» **Goal**
Please copy every one of the records below word for word, leaving out the pictures.
--- start of Material ---
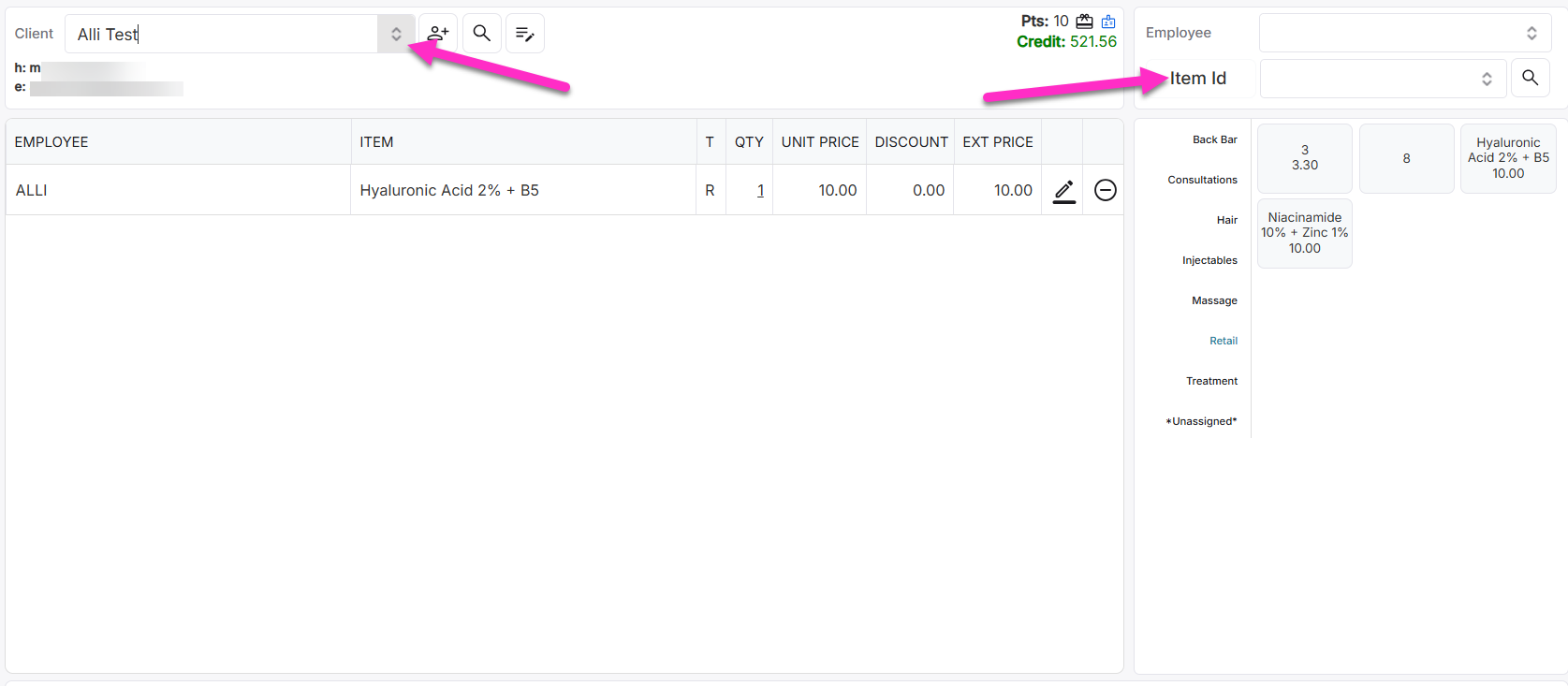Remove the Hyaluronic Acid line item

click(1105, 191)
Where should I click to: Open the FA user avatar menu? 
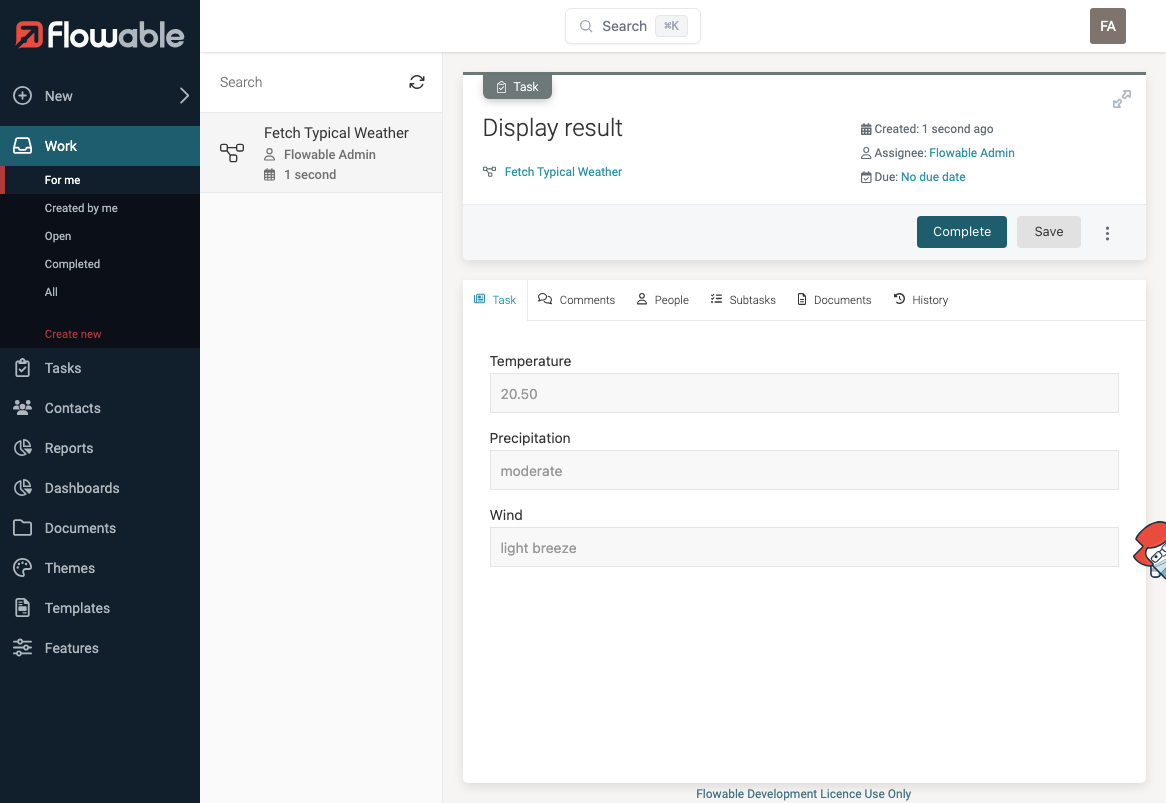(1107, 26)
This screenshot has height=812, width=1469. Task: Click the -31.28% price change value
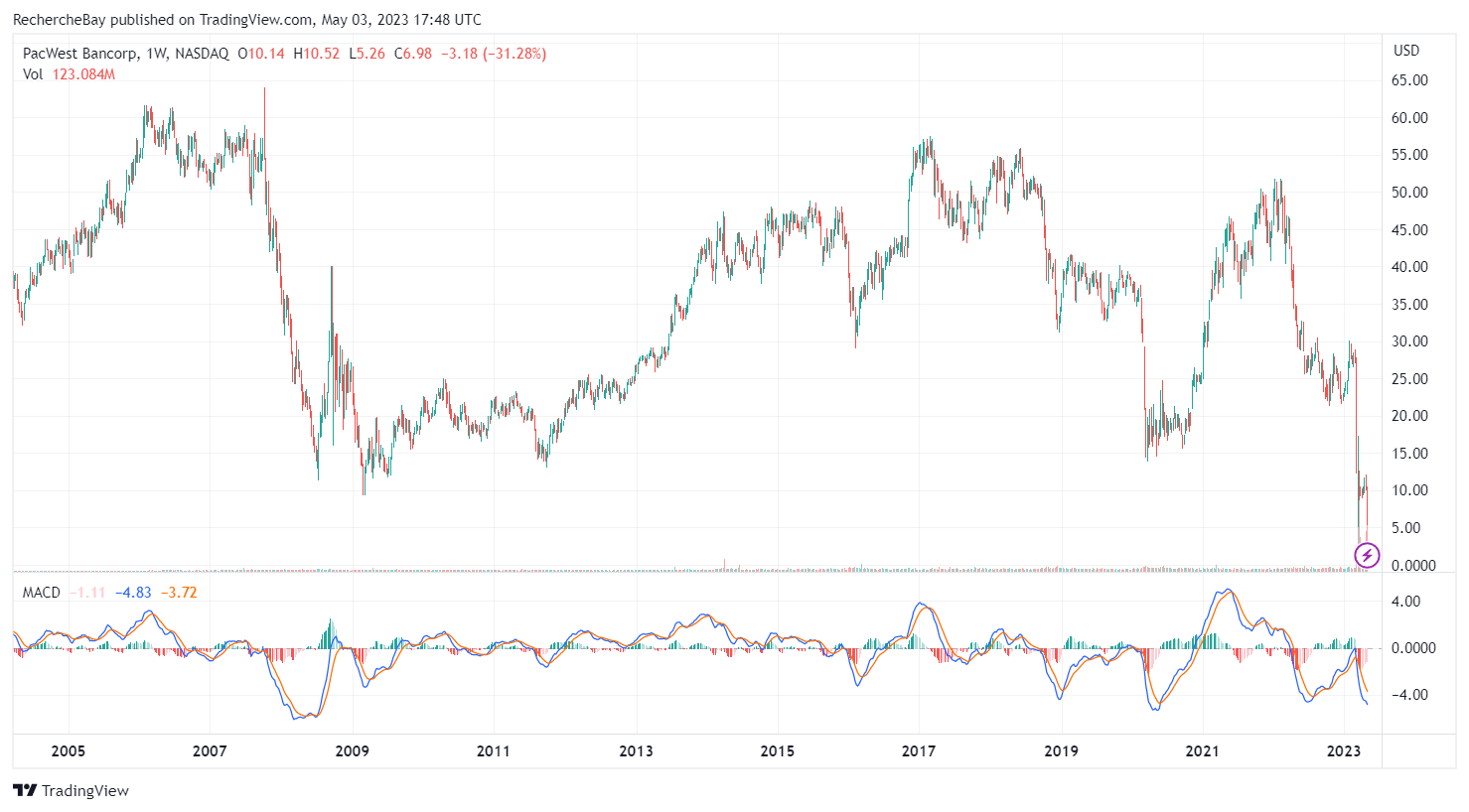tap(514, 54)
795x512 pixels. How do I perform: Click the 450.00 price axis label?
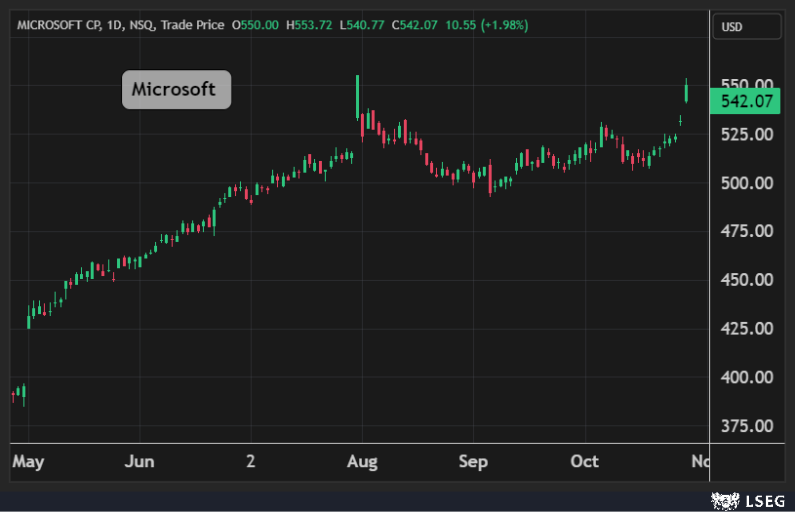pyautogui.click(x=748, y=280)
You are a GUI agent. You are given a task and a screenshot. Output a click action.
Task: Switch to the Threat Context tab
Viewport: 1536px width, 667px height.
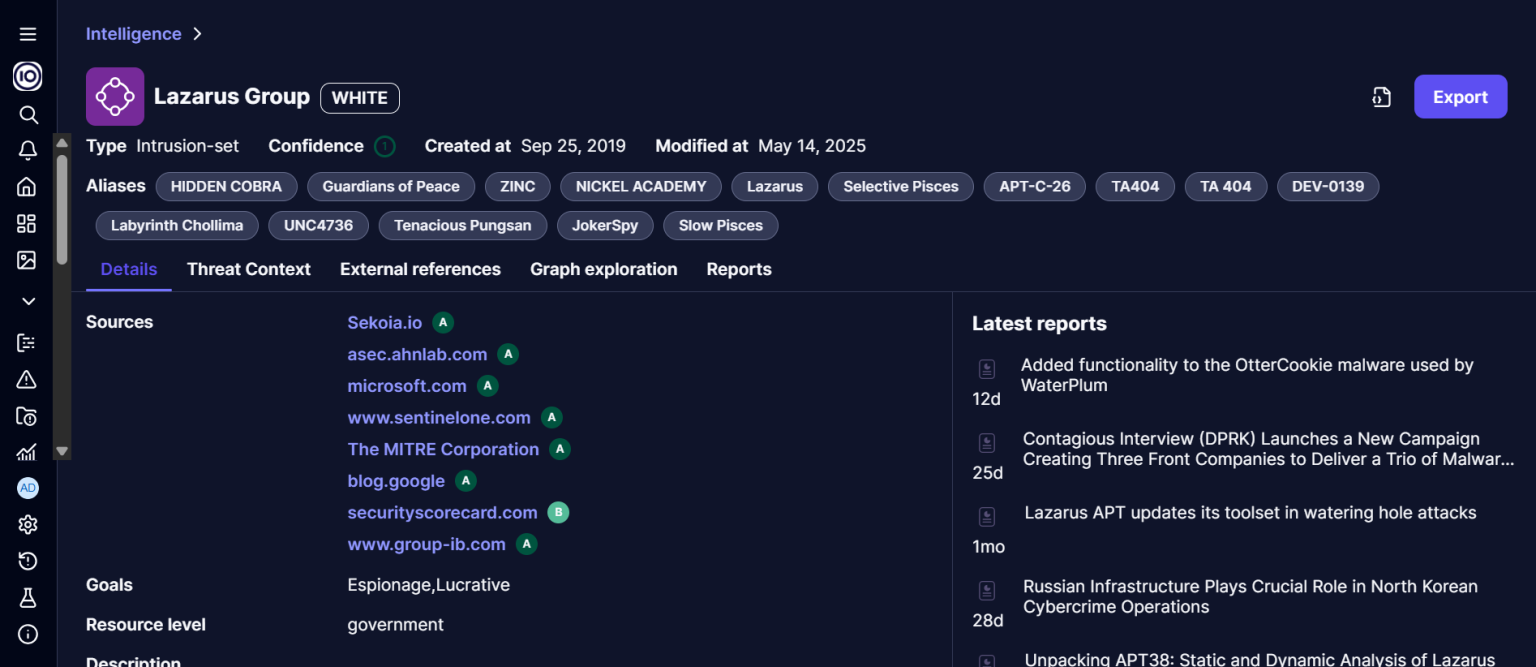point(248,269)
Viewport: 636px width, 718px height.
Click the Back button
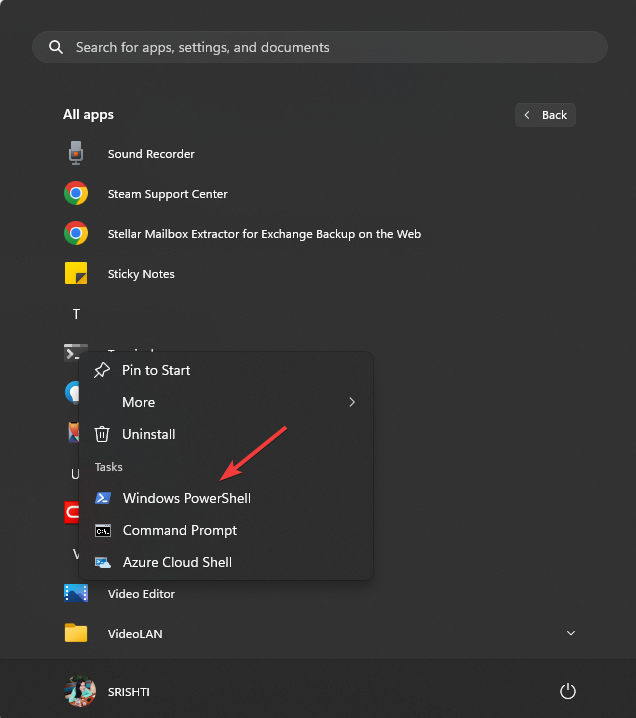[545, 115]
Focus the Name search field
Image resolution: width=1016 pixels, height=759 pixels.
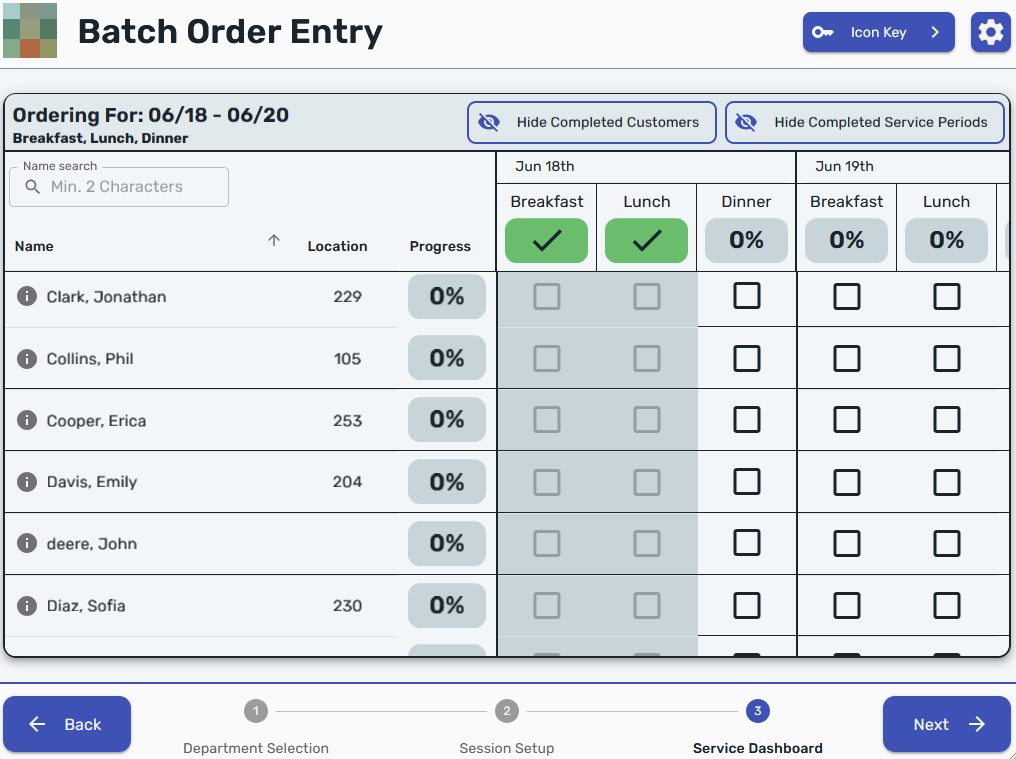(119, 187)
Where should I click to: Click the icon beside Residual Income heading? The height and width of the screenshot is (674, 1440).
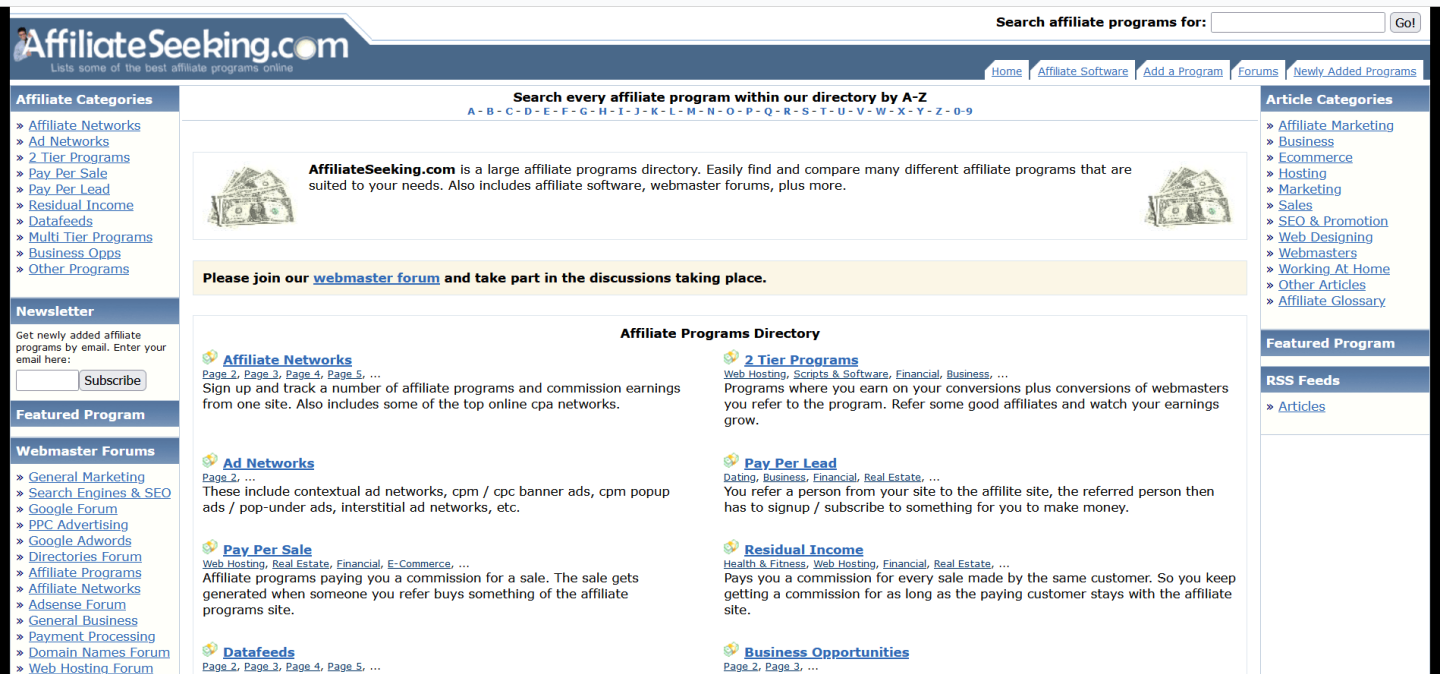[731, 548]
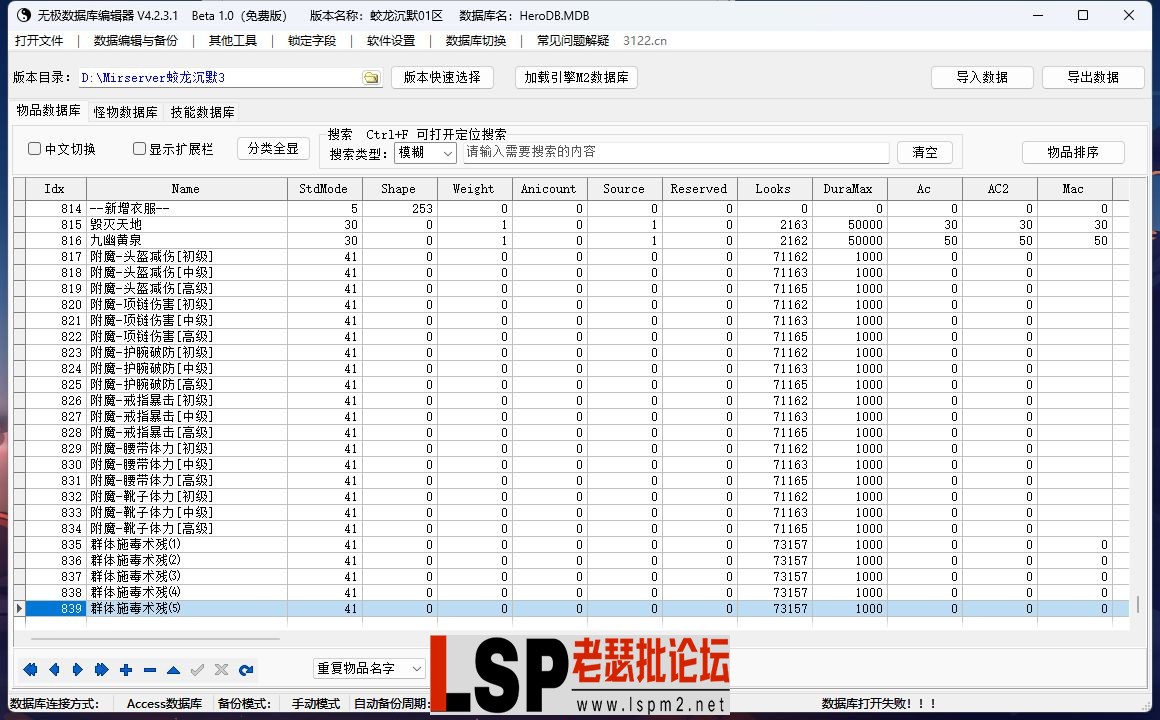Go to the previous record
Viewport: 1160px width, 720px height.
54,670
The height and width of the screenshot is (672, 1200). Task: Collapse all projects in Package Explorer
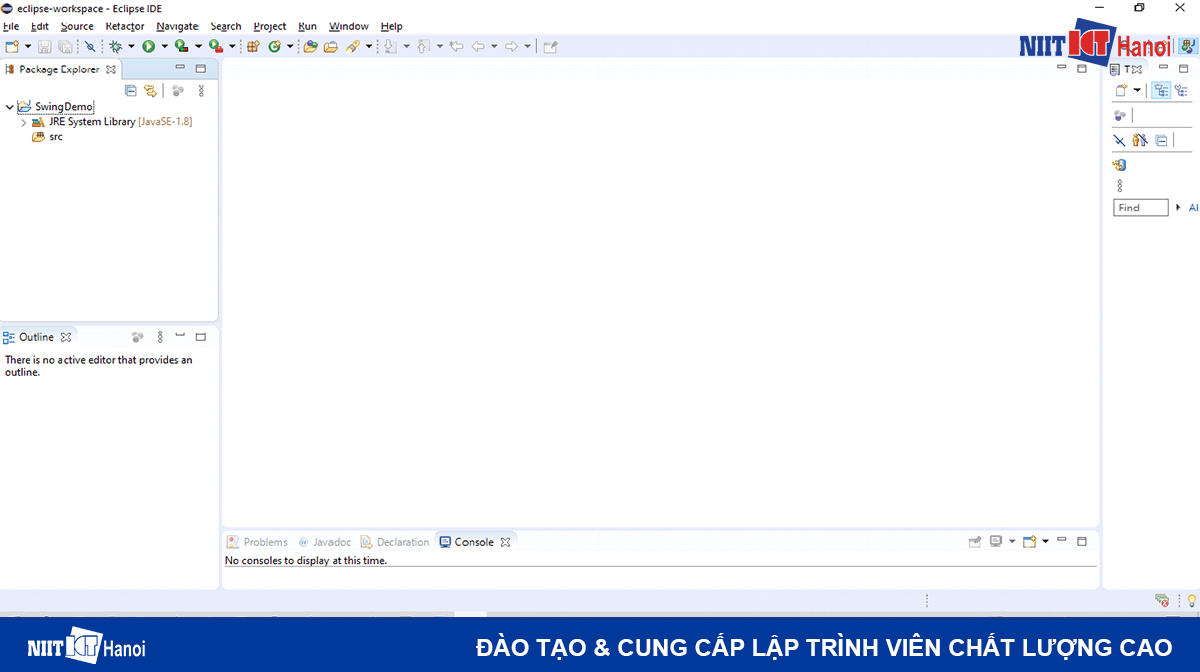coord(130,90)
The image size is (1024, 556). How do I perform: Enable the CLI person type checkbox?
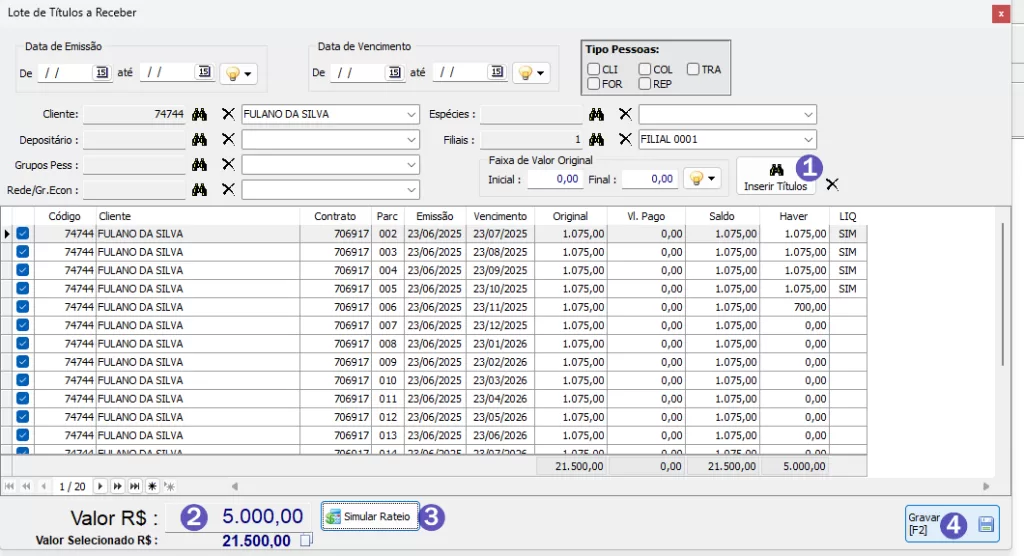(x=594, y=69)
--- end of Material ---
» **Completed task**
Remove the Hyaluronic Acid line item

click(1105, 191)
Where should I click to: Open the FA user avatar menu? 
(1107, 26)
This screenshot has height=812, width=1469. Task: Click the -31.28% price change value
tap(514, 54)
795x512 pixels. How do I perform: Click the 450.00 price axis label?
pyautogui.click(x=748, y=280)
You are a GUI agent. You are given a task and a screenshot. Output a click action.
Task: Switch to the Threat Context tab
Viewport: 1536px width, 667px height.
point(248,269)
Viewport: 636px width, 718px height.
Click the Back button
[545, 115]
Focus the Name search field
Image resolution: width=1016 pixels, height=759 pixels.
(119, 187)
Where should I click to: Click the icon beside Residual Income heading? The height and width of the screenshot is (674, 1440).
[731, 548]
Go to the previous record
Viewport: 1160px width, 720px height.
54,670
The height and width of the screenshot is (672, 1200). Task: Collapse all projects in Package Explorer
coord(130,90)
The image size is (1024, 556). How do I perform: Enable the CLI person type checkbox?
(x=594, y=69)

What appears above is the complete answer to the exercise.